*Supplied text*:
────
If you were taking a college course called iPhone 101, your professor
might identify three factors that have made Apple's smartphone a
mega-success.
First, design. A single company, known for its obsession
over details, produces both the hardware and the software. The result
is a single, coherently designed whole.
Second, superior
components. As the world's largest tech company, Apple can call the
shots with its part suppliers. It can often incorporate new technologies
- scratch-resistant Gorilla glass, say, or the supersharp Retina screen
- before its rivals can.
Third, compatibility. The iPhone's
ubiquity has led to a universe of accessories that fit it. Walk into a
hotel room, and there's probably an iPhone connector built into the
alarm clock.
If you had to write a term paper for this course, you
might open with this argument: that in creating the new iPhone 5 ($200
with contract), Apple strengthened its first two advantages - but handed
its rivals the third one on a silver platter.
Let's start with
design. The new phone, in all black or white, is beautiful. Especially
the black one, whose gleaming, black-on-black, glass-and-aluminum body
carries the design cues of a Stealth bomber. The rumors ran rampant that
the iPhone 5 would have a larger screen. Would it be huge, like many
Android phones? Those giant screens are thudding slabs in your pocket,
but they're fantastic for maps, books, Web sites, photos and movies.
As
it turns out, the new iPhone's updated footprint (handprint?) is
nothing like the Imax size of its rivals. It's the same 2.3 inches wide,
but its screen has grown taller by half an inch - 176 very tiny pixels.
It's
a nice but not life-changing change. You gain an extra row of icons on
the Home screen, more messages in e-mail lists, wider keyboard keys in
landscape mode and a more expansive view of all the other built-in apps.
────
*What the task asks*: Retype part of the iPhone 5 article word for word, beginning at the words "Second, superior" and stopping after "alarm clock.".

(Saved entries)
────
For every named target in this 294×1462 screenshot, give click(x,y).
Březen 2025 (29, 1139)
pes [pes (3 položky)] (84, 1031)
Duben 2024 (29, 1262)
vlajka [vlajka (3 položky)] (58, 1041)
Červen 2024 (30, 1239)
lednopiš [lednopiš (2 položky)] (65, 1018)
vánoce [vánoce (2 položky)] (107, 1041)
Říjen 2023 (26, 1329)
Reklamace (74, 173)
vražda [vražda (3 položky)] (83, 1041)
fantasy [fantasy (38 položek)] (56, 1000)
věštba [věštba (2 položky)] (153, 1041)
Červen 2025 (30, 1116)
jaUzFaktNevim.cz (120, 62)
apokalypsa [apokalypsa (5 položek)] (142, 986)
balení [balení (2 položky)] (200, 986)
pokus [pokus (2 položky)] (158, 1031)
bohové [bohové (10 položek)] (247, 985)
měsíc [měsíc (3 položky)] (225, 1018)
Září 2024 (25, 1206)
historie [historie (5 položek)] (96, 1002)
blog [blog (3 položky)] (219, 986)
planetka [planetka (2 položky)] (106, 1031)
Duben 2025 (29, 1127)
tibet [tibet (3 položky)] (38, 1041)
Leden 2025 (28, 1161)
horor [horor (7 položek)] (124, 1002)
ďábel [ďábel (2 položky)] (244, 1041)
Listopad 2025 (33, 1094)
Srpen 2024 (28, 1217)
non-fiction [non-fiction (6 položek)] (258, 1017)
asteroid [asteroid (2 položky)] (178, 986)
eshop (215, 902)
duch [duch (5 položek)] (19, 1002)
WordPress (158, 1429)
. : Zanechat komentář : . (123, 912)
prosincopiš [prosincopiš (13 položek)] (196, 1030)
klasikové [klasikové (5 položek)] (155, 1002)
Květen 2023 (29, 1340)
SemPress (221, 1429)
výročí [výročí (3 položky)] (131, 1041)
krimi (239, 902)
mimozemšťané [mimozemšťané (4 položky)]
────
*Full solution*:
Second, superior
components. As the world's largest tech company, Apple can call the
shots with its part suppliers. It can often incorporate new technologies
- scratch-resistant Gorilla glass, say, or the supersharp Retina screen
- before its rivals can.
Third, compatibility. The iPhone's
ubiquity has led to a universe of accessories that fit it. Walk into a
hotel room, and there's probably an iPhone connector built into the
alarm clock.